Eight minutes into the second half, a high tackle by Justin Hodges on Cameron Smith close to Brisbane's line resulted in a minor scuffle and a penalty to the Melbourne side. Melbourne captain Smith decided to take the tap and attack Brisbane's line and a close-range try to Matt King resulted. The scores were then level at 8-all, with the kick to come. Smith, also Melbourne's first-choice goal-kicker, was having a problem with his kicking leg so the task fell onto Matt Geyer whose conversion attempt went wide. Ten minutes later a penalty was awarded to the Broncos after a high shot from Billy Slater on Shaun Berrigan and Corey Parker's kick was successful, giving his side a two-point lead at 10–8. Following the restart kick from Melbourne, Brisbane were working the ball out of their own half and on the fifth tackle scored a brilliant grand final try. From dummy half Berrigan ran then passed back inside to Lockyer who gave a short ball on to Parker who did likewise for Casey McGuire. Before being tackled McGuire tossed the ball blindly back over his head and it was picked up by Lockyer who spun out of a tackle then passed it to Tonie Carroll. Without losing momentum, Carroll passed the ball on to a flying Brent Tate who raced to the corner for the try. The conversion attempt from near the sideline was missed by Parker so the Brisbane side led by six with seventeen minutes of play remaining. A couple of minutes later Melbourne appeared to have scored their third try when a bomb by Cronk was leapt for but unsuccessfully taken by both a Brisbane and a Melbourne player. On its way down the ball was snatched from the air by King who looked to have put it down for his second try but the video referee ruled that the ball had gone forward off the Storm so it was disallowed. In the seventy-third minute, after a strong run by prop Shane Webcke (the oldest player on the field) put him in good field position, Lockyer snapped away a successful field goal. This gave Brisbane a 7-point buffer. A frustrated Melbourne side were unable to score in the remaining minutes as Brisbane ground their way towards full-time, the score 15–8 at the final siren.

===Post-match===

Brisbane's Shaun Berrigan, playing in his new role as hooker, received the Clive Churchill Medal for man-of-the-match. His dummy half raids and effective defence were seen as instrumental in his team's victory.

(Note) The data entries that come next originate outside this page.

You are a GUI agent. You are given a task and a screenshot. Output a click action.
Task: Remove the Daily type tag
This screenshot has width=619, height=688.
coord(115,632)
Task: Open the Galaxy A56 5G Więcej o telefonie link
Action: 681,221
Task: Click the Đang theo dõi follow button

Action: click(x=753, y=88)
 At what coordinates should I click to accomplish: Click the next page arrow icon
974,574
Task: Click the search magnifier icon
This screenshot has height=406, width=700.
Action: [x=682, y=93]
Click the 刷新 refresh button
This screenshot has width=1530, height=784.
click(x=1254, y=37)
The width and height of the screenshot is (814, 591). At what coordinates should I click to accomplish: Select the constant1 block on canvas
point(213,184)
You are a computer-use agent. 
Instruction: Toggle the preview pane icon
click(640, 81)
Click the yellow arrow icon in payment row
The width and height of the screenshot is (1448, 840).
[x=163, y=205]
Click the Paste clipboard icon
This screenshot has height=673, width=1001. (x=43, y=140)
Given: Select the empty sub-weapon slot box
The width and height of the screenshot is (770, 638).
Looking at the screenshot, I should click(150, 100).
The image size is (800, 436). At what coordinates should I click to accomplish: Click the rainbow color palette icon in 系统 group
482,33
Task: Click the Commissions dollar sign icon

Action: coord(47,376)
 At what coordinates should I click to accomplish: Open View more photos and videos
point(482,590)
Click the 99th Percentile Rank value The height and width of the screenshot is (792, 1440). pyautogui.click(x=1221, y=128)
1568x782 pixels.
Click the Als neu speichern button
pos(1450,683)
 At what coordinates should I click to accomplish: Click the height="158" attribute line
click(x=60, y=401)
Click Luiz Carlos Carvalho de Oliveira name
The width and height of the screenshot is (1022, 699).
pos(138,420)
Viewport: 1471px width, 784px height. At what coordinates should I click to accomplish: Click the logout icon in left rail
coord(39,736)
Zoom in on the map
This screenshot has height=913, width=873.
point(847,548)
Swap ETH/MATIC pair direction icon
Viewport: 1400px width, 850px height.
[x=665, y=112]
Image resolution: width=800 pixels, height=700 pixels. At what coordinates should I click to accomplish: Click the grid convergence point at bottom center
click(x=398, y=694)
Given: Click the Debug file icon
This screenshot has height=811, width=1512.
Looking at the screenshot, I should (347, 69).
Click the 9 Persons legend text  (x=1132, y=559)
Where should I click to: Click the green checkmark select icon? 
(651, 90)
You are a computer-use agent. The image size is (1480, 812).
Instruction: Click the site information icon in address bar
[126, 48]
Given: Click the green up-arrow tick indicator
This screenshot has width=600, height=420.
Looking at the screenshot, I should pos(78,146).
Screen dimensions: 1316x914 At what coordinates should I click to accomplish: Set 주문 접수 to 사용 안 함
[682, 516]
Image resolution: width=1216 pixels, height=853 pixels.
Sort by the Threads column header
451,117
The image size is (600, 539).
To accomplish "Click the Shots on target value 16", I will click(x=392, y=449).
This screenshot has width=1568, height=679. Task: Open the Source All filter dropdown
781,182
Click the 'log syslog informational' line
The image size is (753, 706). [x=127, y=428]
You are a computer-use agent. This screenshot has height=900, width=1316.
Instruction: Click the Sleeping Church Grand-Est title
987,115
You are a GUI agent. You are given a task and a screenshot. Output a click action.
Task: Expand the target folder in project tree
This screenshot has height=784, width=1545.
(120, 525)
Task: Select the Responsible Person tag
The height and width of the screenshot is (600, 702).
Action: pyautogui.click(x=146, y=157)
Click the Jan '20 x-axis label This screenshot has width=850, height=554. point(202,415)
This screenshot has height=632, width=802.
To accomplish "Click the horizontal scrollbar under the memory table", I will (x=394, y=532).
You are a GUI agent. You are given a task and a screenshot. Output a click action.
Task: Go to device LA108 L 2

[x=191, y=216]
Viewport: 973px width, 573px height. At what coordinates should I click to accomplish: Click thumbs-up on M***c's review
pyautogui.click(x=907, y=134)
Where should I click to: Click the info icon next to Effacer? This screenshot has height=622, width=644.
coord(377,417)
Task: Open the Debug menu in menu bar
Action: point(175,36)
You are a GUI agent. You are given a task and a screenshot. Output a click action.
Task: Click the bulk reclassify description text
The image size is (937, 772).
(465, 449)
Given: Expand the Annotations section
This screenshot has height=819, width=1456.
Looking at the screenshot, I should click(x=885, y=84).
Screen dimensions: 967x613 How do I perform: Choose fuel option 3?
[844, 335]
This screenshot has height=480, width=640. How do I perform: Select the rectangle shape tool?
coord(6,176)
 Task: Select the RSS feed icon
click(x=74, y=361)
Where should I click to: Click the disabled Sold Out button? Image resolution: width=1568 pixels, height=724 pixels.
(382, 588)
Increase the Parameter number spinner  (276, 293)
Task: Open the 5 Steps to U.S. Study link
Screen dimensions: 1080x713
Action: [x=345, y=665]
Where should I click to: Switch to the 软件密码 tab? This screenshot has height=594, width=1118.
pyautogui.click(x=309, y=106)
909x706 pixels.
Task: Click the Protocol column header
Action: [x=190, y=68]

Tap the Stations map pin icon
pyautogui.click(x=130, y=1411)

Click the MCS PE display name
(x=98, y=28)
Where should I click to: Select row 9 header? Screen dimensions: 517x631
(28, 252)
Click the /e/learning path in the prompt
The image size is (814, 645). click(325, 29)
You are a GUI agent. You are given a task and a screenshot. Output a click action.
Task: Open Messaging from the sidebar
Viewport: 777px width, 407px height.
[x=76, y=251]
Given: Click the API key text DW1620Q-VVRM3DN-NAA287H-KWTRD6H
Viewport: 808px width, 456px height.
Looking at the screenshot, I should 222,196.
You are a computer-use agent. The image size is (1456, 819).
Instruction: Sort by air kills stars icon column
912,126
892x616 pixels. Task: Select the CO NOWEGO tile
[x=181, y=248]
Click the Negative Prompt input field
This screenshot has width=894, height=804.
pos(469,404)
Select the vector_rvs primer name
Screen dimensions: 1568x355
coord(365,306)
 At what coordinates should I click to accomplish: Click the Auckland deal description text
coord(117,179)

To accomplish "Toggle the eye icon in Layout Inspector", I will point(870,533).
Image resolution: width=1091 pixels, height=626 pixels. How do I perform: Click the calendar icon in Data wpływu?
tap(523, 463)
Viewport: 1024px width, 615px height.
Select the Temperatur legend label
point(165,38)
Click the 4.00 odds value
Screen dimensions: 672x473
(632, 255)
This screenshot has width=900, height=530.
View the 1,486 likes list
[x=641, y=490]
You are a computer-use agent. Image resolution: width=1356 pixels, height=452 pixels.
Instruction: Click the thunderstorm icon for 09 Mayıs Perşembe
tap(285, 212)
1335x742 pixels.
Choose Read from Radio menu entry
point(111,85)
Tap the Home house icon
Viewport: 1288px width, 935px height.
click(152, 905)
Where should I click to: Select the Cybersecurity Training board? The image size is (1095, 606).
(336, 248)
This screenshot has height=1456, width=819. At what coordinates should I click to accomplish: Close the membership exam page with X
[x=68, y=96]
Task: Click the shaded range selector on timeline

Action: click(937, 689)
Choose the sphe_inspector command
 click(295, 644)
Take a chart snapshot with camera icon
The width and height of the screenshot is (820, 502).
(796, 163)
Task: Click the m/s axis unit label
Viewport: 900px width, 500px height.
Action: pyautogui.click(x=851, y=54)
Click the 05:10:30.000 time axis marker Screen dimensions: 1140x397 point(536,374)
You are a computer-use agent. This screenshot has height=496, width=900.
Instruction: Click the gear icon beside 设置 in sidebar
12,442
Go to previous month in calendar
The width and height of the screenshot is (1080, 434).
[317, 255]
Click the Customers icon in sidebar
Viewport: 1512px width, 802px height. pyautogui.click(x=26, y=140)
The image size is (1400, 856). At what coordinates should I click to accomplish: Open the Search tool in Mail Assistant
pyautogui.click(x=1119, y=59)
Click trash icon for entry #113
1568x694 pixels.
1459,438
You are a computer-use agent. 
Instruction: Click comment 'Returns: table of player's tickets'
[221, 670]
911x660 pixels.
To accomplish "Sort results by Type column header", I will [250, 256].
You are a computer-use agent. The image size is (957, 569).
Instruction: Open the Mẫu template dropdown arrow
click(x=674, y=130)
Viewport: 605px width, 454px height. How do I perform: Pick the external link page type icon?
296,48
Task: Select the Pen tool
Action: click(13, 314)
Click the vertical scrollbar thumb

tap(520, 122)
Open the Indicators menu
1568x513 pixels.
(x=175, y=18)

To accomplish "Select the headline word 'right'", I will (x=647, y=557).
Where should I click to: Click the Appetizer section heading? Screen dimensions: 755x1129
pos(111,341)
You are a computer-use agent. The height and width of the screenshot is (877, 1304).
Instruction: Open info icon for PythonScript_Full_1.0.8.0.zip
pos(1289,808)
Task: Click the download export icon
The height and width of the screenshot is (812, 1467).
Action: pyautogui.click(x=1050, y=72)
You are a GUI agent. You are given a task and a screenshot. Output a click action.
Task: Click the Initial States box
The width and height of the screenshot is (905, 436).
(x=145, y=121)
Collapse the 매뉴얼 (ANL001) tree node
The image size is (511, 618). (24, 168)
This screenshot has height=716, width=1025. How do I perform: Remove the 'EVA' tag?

Brisbane's victory was the club's sixth premiership in their 19 seasons and it broke what was at the time their longest premiership drought (five years). They suffered 11 losses during the season (including those to non-finals teams the Cowboys (twice), Wests Tigers and the wooden spooners, South Sydney), the most ever by a premiership-winning team. The win also enabled Brisbane to maintain their 100% victory record in grand finals, making it six from six. This also made Wayne Bennett the most successful Australian rugby league club coach of all time in terms of premierships won. In addition the grand final victory provided the perfect farewell for retiring Broncos prop-forward Shane Webcke, who left the playing field with a grand final victory in his final match. Also departing the NRL were Casey McGuire and Scott Hill, both bound for the Super League.

2006's grand final set a new record for the second highest ever television audience in Australia for a rugby league match since the introduction of the OzTam ratings system in 2001, behind only the previous season's grand final. Melbourne's television audience for the match was higher than Sydney's.

The two teams would meet again in the 2025 NRL Grand Final.

==2007 World Club Challenge==

Having won the NRL grand final, the Brisbane Broncos had earned the right to play against 2006's Super League XI Champions, St. Helens in the following February's World Club Challenge. St Helens won 18–14.